§ **Exercise data**
________

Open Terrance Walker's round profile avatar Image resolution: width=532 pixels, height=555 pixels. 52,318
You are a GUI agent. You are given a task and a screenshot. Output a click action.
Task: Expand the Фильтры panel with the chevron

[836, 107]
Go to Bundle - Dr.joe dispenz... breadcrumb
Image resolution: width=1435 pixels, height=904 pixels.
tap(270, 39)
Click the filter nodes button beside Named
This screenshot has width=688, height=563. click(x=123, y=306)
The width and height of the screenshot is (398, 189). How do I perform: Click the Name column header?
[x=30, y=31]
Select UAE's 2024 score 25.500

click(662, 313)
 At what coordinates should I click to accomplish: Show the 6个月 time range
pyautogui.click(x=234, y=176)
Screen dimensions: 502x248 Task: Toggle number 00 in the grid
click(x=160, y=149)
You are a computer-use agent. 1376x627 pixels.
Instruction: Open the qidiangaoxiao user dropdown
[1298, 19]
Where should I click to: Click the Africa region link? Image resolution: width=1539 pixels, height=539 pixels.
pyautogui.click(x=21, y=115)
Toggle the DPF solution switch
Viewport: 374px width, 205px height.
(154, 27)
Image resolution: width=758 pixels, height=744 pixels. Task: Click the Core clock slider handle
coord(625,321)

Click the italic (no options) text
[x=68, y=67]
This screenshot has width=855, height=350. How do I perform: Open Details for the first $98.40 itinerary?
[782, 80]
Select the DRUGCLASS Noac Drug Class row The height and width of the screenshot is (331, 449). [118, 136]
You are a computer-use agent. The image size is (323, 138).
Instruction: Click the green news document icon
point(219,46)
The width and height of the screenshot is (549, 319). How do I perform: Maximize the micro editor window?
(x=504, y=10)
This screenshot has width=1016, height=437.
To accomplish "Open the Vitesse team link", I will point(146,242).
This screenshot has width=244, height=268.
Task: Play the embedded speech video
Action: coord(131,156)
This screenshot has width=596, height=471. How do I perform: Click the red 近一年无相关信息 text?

________

§ **What this task involves**
Retype, exactly as written, each line from the one containing "This screenshot has width=855, height=350." through the last line of the listing above, and leave out all other lines.

§ **Final answer**
This screenshot has width=855, height=350. How do I perform: Open Details for the first $98.40 itinerary?
[782, 80]
Select the DRUGCLASS Noac Drug Class row The height and width of the screenshot is (331, 449). [118, 136]
You are a computer-use agent. The image size is (323, 138).
Instruction: Click the green news document icon
point(219,46)
The width and height of the screenshot is (549, 319). How do I perform: Maximize the micro editor window?
(x=504, y=10)
This screenshot has width=1016, height=437.
To accomplish "Open the Vitesse team link", I will point(146,242).
This screenshot has width=244, height=268.
Task: Play the embedded speech video
Action: coord(131,156)
This screenshot has width=596, height=471. How do I perform: Click the red 近一年无相关信息 text?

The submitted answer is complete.